╔══

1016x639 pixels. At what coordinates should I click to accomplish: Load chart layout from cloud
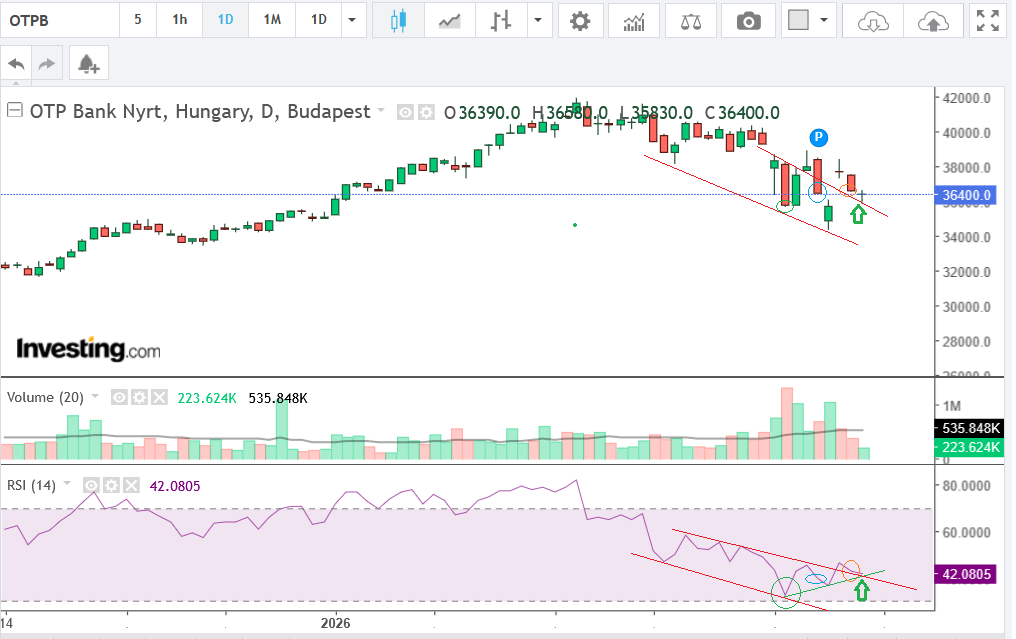point(872,20)
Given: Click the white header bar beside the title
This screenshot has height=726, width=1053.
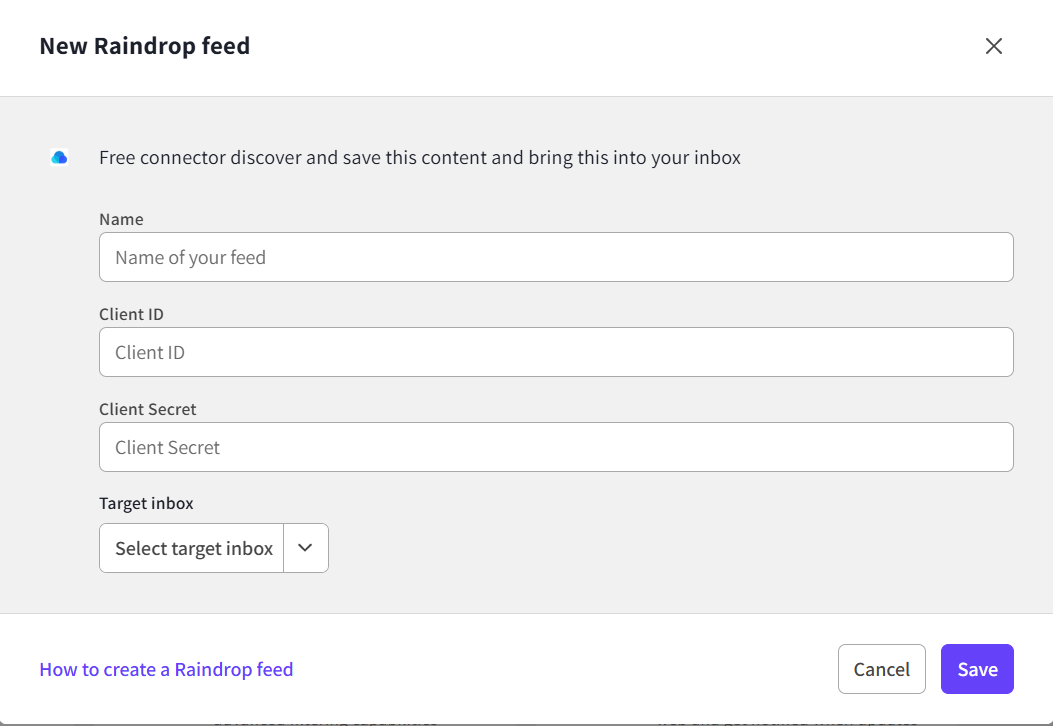Looking at the screenshot, I should [600, 46].
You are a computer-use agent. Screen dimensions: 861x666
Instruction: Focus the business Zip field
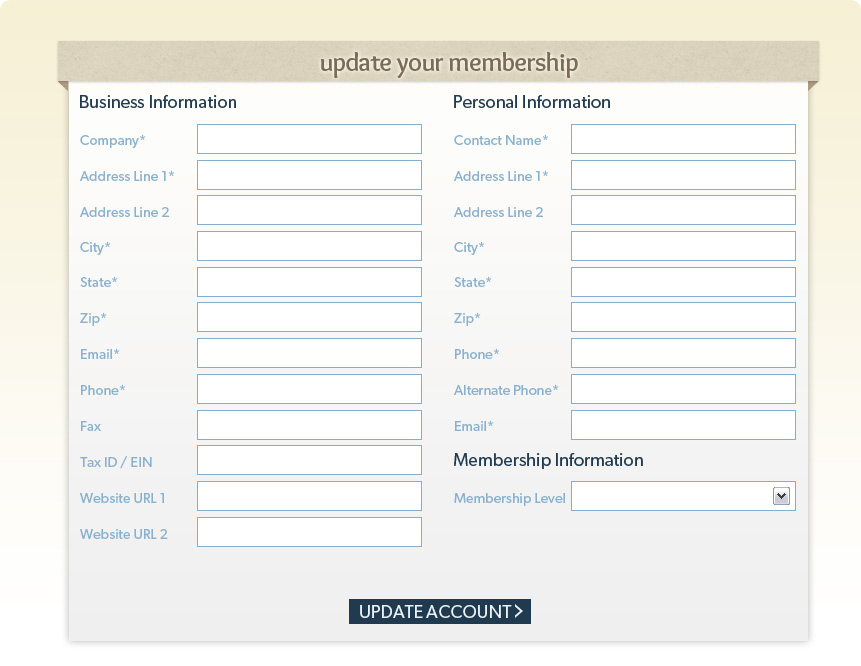click(309, 317)
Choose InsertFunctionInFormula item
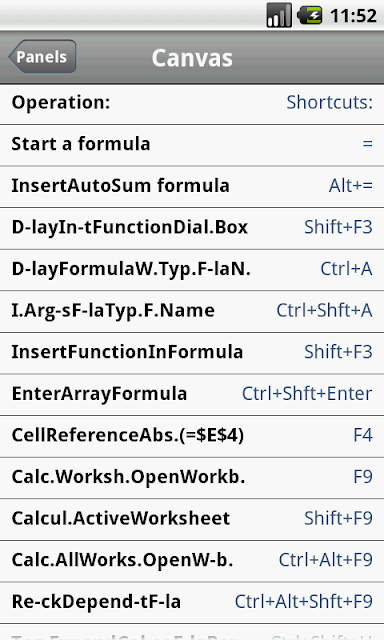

╚══

• **Exercise instructions**:
Beginning with the line that bears "Given: Click the", output each line through the last line of the listing exactly, and no others; skip the pictures.

• **Answer section**:
Given: Click the white header bar beside the title
This screenshot has height=726, width=1053.
Looking at the screenshot, I should [600, 46].
You are a computer-use agent. Screen dimensions: 861x666
Instruction: Focus the business Zip field
click(309, 317)
Choose InsertFunctionInFormula item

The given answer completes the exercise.